Please copy everything from the start of the rows down to the line containing "click(631, 222)", changing "Instruction" to "Command" and leaving all else as it is.

▶ **Stored records**:
-- Start --

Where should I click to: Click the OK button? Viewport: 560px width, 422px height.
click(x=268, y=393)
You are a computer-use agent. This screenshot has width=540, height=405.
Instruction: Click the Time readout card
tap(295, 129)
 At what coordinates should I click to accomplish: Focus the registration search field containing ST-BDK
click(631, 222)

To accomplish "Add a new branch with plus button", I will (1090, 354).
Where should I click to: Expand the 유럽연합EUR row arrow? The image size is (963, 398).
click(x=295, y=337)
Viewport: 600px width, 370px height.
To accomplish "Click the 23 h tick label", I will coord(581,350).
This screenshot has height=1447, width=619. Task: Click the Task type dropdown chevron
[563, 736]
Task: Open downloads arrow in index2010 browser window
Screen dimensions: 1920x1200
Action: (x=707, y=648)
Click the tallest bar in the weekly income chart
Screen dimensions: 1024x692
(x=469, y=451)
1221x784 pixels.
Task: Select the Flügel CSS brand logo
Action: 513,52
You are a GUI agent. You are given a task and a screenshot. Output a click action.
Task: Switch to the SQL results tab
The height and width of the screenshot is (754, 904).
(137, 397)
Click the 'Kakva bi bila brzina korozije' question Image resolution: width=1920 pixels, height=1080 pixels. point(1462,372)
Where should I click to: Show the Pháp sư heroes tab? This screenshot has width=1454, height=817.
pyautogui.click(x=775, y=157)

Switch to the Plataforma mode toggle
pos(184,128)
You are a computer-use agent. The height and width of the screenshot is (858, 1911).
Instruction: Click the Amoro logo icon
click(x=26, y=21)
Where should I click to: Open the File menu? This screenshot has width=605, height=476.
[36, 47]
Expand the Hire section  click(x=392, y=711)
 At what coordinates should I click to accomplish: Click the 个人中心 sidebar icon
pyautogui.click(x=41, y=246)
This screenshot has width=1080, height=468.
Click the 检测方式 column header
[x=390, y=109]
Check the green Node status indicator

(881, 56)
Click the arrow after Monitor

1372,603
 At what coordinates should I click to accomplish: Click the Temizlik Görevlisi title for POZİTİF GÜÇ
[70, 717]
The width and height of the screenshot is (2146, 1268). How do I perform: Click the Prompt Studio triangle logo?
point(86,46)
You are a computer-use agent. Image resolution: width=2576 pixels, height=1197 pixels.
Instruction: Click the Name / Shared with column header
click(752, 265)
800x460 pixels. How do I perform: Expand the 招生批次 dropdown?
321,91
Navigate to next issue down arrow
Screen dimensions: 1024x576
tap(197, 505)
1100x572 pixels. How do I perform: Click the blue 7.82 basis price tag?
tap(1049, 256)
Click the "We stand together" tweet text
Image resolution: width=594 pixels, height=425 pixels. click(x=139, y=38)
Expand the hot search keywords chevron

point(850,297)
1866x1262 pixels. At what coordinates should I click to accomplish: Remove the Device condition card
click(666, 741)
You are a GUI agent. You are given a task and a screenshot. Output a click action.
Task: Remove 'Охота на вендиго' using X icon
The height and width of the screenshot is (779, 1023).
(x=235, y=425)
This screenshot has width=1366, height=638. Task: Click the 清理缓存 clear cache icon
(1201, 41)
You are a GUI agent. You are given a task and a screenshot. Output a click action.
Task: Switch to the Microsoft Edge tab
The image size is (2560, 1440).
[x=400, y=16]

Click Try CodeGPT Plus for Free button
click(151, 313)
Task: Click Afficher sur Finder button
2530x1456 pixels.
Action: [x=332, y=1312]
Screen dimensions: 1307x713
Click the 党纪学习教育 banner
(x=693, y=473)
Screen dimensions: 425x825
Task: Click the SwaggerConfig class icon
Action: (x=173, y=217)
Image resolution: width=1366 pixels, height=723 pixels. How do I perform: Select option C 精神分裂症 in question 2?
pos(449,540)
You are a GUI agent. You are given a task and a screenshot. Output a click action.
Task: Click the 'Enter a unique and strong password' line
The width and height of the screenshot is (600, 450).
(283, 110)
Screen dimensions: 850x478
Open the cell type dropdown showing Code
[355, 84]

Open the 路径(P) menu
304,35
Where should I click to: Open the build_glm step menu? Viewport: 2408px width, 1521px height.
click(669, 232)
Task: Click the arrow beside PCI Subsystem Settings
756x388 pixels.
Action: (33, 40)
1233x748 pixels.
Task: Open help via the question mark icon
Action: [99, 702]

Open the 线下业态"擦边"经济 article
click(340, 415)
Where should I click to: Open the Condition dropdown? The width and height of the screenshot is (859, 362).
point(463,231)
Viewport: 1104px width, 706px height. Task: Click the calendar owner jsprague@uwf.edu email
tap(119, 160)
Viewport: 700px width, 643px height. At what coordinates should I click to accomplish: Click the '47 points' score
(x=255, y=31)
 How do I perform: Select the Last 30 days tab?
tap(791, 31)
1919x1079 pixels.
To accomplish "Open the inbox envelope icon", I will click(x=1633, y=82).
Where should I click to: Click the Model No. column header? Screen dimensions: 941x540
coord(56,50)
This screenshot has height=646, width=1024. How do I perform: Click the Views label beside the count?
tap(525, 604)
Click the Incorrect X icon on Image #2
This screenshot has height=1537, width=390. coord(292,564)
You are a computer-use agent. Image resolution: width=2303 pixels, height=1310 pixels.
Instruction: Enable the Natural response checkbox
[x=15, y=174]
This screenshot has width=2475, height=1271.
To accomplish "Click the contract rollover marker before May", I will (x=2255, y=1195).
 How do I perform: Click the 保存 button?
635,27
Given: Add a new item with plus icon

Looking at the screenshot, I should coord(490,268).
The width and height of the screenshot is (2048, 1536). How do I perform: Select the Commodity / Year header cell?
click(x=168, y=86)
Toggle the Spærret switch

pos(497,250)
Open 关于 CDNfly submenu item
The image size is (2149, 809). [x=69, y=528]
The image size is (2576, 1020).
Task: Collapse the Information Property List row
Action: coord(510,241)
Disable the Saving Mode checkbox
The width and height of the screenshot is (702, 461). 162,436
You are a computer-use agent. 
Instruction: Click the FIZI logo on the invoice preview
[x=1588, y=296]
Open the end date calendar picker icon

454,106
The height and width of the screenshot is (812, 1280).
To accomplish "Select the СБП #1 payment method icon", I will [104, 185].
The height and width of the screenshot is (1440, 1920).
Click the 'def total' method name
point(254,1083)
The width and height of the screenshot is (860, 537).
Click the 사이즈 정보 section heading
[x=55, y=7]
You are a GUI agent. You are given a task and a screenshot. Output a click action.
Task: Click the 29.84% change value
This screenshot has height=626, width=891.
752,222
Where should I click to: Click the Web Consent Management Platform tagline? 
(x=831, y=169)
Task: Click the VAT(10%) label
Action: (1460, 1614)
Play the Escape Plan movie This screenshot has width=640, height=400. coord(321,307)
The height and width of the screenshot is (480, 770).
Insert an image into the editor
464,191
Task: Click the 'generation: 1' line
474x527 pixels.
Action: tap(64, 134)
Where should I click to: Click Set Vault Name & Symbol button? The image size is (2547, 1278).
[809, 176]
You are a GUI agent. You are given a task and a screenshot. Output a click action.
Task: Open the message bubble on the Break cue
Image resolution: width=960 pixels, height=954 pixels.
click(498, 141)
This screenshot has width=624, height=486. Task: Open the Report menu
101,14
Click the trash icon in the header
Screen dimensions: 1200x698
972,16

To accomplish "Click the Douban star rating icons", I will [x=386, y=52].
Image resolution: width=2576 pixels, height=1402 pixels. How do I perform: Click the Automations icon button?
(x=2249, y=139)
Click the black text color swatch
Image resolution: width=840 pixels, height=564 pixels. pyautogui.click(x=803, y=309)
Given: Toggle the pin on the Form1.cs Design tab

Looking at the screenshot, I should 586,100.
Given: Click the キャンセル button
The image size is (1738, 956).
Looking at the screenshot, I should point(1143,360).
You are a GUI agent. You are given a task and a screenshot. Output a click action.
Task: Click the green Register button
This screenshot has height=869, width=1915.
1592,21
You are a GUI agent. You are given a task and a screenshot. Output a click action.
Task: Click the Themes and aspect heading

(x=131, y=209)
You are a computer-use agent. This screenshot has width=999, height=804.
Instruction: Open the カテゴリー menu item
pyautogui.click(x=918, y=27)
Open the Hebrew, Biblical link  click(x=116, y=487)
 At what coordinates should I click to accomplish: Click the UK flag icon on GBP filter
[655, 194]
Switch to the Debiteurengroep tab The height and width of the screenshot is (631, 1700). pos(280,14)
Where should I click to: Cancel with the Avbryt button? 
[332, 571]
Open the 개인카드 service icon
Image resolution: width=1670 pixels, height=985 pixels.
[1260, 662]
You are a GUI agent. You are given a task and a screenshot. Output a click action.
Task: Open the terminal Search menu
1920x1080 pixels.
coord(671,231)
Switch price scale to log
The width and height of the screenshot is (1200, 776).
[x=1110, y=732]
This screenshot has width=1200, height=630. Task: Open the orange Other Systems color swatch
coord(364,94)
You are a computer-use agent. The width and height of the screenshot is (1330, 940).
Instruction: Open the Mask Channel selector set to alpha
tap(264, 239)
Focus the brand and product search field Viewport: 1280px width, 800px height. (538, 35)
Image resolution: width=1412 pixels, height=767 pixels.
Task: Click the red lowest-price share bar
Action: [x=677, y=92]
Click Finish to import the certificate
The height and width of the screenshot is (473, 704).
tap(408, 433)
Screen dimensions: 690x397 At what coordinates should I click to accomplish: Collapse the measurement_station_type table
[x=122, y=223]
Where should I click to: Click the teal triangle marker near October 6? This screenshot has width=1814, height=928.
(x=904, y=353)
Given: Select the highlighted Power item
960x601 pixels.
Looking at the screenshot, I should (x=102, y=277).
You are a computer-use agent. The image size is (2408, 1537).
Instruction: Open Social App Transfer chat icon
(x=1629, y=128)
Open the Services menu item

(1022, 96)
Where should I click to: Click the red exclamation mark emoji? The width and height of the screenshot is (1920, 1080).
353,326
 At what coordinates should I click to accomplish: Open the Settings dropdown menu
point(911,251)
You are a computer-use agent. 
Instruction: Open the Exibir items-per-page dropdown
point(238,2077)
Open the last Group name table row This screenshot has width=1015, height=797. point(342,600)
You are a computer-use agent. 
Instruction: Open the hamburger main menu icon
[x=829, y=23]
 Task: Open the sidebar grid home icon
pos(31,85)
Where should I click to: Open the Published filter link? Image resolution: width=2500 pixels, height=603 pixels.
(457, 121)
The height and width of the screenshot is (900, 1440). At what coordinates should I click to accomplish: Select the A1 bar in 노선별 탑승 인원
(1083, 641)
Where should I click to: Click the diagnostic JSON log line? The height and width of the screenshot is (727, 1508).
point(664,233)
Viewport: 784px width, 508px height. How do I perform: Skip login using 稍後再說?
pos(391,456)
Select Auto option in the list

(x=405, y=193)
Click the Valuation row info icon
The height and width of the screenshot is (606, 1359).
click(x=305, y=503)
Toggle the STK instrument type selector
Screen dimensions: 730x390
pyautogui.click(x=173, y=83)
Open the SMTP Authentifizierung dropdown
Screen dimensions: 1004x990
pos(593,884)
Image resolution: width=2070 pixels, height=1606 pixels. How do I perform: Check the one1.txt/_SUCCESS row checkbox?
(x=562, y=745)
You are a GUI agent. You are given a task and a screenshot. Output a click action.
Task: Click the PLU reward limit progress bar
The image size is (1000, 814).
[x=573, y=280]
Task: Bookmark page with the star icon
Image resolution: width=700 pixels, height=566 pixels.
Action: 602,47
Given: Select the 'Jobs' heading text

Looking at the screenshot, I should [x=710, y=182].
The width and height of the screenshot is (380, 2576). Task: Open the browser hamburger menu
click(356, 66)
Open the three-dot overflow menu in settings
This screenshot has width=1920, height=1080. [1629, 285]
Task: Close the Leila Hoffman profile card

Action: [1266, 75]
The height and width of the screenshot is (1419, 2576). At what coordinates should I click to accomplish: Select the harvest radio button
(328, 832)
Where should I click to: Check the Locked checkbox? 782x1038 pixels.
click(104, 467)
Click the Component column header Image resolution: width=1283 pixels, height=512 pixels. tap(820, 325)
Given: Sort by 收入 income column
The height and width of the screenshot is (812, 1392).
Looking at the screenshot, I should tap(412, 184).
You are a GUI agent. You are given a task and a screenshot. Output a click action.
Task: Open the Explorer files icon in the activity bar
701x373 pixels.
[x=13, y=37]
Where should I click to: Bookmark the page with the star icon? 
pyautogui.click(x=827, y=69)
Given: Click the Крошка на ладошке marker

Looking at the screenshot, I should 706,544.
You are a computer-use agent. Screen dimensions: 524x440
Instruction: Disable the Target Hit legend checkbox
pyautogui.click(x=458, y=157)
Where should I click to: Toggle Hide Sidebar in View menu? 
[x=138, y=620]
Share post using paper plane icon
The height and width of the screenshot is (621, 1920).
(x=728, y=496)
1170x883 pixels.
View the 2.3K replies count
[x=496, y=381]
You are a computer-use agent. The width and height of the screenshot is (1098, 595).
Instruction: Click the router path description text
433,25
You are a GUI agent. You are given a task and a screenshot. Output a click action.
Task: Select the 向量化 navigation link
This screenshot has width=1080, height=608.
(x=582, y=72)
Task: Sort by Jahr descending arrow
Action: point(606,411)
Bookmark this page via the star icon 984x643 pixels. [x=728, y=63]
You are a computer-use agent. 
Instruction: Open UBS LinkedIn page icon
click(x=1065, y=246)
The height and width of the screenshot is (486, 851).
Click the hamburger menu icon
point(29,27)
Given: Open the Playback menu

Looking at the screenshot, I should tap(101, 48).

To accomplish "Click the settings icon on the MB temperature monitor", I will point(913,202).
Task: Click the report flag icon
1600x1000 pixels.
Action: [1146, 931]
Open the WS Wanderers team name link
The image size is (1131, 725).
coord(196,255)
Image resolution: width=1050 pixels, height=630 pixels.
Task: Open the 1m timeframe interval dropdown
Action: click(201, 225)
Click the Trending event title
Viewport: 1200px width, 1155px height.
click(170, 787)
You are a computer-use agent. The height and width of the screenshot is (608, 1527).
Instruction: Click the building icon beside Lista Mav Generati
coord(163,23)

-- End --

▶ **Answer in full**:
Where should I click to: Click the OK button? Viewport: 560px width, 422px height.
click(x=268, y=393)
You are a computer-use agent. This screenshot has width=540, height=405.
Command: Click the Time readout card
tap(295, 129)
 At what coordinates should I click to accomplish: Focus the registration search field containing ST-BDK
click(631, 222)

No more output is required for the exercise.